Dense Depth Labels from LiDAR–Camera Fusion
A synchronized LiDAR and multi-view pipeline that increased depth-label density from 6% to 58% through calibrated frame fusion.
Project overview
| Area | Details |
|---|---|
| Goal | Generate denser depth ground truth for synchronized camera images |
| Sensors | Calibrated camera and LiDAR streams |
| Key method | Multi-frame point-cloud registration and reprojection |
I developed a ground-truth generation pipeline for dense depth estimation. A single LiDAR scan leaves most image pixels without a depth value, so the workflow registers nearby scans, aligns them to the target camera frame, and projects the fused cloud back into the image.
Pipeline
- Transform the target LiDAR scan into its synchronized camera frame using the calibrated intrinsics and extrinsics.
- Register 60 neighboring LiDAR scans with iterative closest point (ICP).

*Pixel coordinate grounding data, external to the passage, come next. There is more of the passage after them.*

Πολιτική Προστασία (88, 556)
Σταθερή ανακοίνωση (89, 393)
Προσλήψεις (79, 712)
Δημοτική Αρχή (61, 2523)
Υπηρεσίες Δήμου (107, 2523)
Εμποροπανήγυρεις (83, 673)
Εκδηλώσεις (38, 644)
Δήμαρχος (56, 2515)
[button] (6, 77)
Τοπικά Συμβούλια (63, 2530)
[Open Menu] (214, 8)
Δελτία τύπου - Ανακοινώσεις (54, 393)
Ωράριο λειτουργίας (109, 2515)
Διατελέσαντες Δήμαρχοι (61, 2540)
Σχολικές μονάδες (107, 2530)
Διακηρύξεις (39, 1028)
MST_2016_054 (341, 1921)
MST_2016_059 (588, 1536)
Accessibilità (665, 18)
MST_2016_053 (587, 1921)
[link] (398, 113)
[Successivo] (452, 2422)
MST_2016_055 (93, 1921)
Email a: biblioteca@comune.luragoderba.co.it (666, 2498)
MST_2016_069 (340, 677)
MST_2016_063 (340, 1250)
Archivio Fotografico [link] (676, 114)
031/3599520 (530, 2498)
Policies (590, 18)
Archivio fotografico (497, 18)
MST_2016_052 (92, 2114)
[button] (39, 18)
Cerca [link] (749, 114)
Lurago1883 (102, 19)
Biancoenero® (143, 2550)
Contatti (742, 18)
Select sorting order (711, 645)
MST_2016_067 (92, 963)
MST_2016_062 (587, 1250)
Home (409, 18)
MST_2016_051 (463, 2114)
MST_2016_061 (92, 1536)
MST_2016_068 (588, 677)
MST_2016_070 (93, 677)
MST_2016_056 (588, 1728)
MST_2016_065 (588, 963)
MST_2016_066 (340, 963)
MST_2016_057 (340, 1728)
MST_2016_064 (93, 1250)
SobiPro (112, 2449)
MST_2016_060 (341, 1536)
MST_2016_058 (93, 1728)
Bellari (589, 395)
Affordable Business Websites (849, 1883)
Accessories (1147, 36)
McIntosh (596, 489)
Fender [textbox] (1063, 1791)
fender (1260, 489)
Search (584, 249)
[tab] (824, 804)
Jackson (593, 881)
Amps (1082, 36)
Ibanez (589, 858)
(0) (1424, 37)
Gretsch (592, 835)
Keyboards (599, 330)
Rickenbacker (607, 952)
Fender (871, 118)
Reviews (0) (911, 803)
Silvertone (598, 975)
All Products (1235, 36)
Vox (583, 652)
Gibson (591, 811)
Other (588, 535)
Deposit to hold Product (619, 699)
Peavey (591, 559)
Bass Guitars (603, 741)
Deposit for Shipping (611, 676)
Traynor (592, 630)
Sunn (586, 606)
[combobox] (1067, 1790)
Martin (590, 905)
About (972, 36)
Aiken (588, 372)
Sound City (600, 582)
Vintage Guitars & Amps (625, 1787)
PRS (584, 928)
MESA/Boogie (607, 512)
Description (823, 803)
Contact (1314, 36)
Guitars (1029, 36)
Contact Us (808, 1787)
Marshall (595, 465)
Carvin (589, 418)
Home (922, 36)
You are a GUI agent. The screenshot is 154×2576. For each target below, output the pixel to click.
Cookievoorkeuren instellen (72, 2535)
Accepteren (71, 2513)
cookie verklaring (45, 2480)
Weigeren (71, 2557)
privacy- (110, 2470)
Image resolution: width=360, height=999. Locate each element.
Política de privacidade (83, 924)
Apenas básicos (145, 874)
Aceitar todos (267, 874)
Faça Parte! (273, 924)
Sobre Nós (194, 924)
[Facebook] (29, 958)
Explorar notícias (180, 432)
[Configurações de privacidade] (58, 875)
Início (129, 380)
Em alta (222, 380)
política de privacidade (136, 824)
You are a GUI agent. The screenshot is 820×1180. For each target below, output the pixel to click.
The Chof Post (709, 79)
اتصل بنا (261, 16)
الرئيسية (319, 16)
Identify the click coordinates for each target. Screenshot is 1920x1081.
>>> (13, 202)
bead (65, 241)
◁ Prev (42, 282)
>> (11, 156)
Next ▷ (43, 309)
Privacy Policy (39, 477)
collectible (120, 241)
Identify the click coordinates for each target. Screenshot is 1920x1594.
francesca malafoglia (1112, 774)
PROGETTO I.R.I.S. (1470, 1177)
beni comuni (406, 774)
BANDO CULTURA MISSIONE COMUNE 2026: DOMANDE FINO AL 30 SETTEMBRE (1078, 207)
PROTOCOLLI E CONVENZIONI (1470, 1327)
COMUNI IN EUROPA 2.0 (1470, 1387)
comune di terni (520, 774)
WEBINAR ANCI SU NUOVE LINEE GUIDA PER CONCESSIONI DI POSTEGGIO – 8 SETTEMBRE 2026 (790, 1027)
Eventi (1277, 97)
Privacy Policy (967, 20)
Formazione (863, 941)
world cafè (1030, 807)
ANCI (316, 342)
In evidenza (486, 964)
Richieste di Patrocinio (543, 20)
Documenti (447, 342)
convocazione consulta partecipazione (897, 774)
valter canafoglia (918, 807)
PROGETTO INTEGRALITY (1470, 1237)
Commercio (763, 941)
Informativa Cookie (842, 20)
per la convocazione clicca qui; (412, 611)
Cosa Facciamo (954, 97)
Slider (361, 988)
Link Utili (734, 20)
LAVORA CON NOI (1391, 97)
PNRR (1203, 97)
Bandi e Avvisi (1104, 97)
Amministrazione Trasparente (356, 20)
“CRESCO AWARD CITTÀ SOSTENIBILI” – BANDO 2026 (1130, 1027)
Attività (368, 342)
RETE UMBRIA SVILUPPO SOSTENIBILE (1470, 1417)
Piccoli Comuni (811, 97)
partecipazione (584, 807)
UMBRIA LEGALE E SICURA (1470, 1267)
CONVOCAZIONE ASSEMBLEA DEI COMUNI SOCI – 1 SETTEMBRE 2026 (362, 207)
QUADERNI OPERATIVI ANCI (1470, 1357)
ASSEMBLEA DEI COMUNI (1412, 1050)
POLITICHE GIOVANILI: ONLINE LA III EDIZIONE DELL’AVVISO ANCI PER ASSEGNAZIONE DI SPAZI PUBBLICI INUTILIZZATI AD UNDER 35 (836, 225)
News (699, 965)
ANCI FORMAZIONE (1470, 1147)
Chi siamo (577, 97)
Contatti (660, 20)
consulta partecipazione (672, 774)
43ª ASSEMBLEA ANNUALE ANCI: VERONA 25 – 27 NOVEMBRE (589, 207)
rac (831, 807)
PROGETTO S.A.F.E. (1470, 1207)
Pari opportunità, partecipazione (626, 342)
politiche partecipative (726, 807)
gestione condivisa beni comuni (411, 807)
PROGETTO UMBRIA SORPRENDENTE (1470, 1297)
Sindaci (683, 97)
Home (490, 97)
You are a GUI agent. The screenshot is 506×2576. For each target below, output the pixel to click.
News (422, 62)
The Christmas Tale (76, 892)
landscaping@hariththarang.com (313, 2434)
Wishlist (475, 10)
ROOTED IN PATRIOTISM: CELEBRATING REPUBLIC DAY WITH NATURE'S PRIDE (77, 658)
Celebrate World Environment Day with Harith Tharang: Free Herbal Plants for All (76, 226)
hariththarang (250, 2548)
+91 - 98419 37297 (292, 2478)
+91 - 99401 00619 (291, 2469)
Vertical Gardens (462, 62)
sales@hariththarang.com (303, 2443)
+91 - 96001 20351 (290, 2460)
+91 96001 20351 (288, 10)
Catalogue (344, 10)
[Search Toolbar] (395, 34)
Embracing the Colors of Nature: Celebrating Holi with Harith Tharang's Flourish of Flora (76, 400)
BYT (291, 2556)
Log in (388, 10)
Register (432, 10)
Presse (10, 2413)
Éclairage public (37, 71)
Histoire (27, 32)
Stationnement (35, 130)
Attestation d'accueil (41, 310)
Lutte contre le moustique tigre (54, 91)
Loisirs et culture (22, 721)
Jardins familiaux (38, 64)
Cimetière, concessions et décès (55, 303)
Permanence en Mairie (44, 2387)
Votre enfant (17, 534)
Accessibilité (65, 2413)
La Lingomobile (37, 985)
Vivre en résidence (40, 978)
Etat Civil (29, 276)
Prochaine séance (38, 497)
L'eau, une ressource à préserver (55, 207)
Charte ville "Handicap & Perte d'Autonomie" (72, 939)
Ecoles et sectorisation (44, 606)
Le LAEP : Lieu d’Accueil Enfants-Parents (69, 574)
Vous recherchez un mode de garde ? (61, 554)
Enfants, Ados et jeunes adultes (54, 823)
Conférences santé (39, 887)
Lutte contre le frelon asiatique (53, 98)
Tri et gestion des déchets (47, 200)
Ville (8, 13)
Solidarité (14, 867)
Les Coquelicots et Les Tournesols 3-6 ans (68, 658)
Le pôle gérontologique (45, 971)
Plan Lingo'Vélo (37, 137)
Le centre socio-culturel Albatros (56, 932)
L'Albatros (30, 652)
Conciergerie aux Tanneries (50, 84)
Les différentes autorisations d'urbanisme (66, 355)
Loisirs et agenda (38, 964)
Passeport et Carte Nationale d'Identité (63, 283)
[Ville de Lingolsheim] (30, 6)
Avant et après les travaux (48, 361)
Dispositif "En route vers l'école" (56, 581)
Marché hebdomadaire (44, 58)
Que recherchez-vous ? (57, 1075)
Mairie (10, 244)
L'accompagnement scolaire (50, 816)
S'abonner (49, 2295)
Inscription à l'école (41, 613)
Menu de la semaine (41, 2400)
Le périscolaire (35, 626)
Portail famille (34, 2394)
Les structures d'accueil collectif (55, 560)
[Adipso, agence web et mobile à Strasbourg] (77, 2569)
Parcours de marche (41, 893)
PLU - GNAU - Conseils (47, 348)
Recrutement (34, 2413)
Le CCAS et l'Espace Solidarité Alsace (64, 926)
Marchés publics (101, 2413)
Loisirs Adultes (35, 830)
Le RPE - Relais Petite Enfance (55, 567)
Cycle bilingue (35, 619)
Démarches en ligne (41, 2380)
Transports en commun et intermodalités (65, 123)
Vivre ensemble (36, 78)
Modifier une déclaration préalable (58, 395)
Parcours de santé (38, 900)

- Align the target calibrated scan with the registered multi-frame point cloud.
- Apply the recovered transformation and project the fused point cloud into the image plane.
- Store the projected values as dense depth ground truth for model training and evaluation.
I also investigated RGB-guided depth completion and a multi-view stereo path using camera poses, but prioritized LiDAR-frame fusion because the ground truth should remain grounded in measured geometry rather than depend heavily on image appearance.
Sensor path
| Step | Detail |
|---|---|
| Calibration | Transform LiDAR points into the corresponding camera frame using intrinsics and extrinsics |
| Fusion | Register 60 LiDAR frames with ICP |
| Alignment | Recover the transform between the target frame and registered multi-frame cloud |
| Projection | Project the fused cloud into the image to create dense depth ground truth |
Key constraint
Accurate timestamps are essential. Camera–LiDAR synchronization errors propagate through registration and projection, reducing the reliability of the generated labels even when the geometric calibration is correct.
Result
LiDAR depth density increased from 6% with a single frame to 58% after fusing 60 frames.